Friday, April 11, 2014

Part 4 ...

I couldn't believe that one man could be so ignorant , that he wouldn't realize his actions . Or even worse , so evil that he noticed them and simply didn't care . See , now in retrospect I can see more signs that I was wise enough to gather back then . See , at a young age , my sisters showed an interest in smoking cigarettes and one particularly liked alcohol .. He would give them these things which made them happy , but he did it behind their mothers' back . I never noticed this before .. But it was a classic scenario of you do for me , I do for you . He manipulated their silence , probably w/o them even noticing ..
I had tried all I could .. but I figured .. maybe he's right . I'm just a stupid kid , who's gonna believe me anyways ? I had no idea how powerful the words of a small girl to the right person could be . In June of 2009 , we moved from North Highlands to Rio Linda . Beautiful two-story house , great yard , kitchen , some of the rooms were painted crazy colors ! It was great . But nothing about our family changed .. Just the scenery . By this time I was on a month-2-month basis w/ my parents .. July was mom's month . My mom came to pick me up that first week of July , and my baby sister is sitting on the stairs just balling her eyes out . She keeps taking my stuff back upstairs , telling me not to leave her .. I sat down next to her and told her I would be back next month and not to cry . She looked me dead in my eyes and said , "No you wont . You'll never step foot in this house again." I scoffed and left thinking she was being over dramatic .. But that girls got a gift ..

------------------------------------

# Problems to work on
- A) According to the blog post, where did the family move from and to in June of 2009?
- B) Quote the part of the blog post that opens with the words containing "I couldn't believe" and closes with "even noticing ..".

# Data provided
------------------------------------

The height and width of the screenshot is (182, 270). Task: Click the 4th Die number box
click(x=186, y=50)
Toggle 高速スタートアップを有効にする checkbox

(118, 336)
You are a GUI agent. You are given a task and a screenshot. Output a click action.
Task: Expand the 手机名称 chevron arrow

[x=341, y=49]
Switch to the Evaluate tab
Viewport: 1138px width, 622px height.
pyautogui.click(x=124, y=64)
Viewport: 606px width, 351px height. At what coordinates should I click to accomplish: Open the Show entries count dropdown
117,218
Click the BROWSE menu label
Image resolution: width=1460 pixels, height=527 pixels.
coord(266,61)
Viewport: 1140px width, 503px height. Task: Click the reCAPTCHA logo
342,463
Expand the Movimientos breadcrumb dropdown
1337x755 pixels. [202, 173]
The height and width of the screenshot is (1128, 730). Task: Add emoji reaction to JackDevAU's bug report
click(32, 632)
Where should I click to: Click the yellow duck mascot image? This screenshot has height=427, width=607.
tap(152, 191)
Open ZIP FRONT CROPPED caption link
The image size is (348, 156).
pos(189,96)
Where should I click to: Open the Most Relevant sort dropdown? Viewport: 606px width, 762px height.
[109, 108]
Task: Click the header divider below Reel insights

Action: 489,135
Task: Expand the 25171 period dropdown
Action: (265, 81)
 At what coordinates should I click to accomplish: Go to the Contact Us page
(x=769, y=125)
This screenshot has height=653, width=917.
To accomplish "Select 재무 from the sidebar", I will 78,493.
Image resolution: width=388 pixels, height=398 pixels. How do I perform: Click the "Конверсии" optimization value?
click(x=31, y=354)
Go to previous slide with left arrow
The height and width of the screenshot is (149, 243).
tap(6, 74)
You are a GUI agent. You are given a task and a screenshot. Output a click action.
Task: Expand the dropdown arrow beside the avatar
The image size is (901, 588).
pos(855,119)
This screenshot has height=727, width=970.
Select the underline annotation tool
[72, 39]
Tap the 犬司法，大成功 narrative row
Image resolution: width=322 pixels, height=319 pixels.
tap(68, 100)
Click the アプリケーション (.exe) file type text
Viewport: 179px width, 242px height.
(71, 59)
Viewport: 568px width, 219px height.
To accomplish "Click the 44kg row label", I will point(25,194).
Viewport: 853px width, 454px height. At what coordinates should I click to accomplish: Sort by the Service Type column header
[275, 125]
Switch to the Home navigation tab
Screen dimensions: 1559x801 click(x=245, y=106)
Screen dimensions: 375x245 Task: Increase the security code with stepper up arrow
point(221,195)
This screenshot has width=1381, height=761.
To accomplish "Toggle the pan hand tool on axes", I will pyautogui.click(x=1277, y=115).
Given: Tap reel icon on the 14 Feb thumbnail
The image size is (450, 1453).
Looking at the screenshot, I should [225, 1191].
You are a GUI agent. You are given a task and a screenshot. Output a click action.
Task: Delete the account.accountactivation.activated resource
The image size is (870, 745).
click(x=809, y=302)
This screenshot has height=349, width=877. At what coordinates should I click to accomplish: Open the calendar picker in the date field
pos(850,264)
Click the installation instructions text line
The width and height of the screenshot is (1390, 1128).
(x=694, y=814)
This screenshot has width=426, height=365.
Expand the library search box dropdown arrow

------------------------------------

# Set of answers
- A) From North Highlands to Rio Linda.

- B)
I couldn't believe that one man could be so ignorant , that he wouldn't realize his actions . Or even worse , so evil that he noticed them and simply didn't care . See , now in retrospect I can see more signs that I was wise enough to gather back then . See , at a young age , my sisters showed an interest in smoking cigarettes and one particularly liked alcohol .. He would give them these things which made them happy , but he did it behind their mothers' back . I never noticed this before .. But it was a classic scenario of you do for me , I do for you . He manipulated their silence , probably w/o them even noticing ..